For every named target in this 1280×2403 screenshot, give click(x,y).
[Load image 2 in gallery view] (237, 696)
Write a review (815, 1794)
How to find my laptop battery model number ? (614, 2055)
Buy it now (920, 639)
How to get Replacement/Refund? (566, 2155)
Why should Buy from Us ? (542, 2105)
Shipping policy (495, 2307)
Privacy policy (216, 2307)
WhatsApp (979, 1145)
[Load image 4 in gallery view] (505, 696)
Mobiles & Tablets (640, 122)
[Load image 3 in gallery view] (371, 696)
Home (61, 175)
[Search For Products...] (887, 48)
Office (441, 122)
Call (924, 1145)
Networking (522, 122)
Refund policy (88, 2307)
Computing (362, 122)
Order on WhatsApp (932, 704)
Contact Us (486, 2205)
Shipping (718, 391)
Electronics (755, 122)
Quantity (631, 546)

....................

▶ THE PROBLEM
Where the word "Load" occurs in a line of the entries above, count that line, and reply with the total only.

▶ TASK SOLUTION
3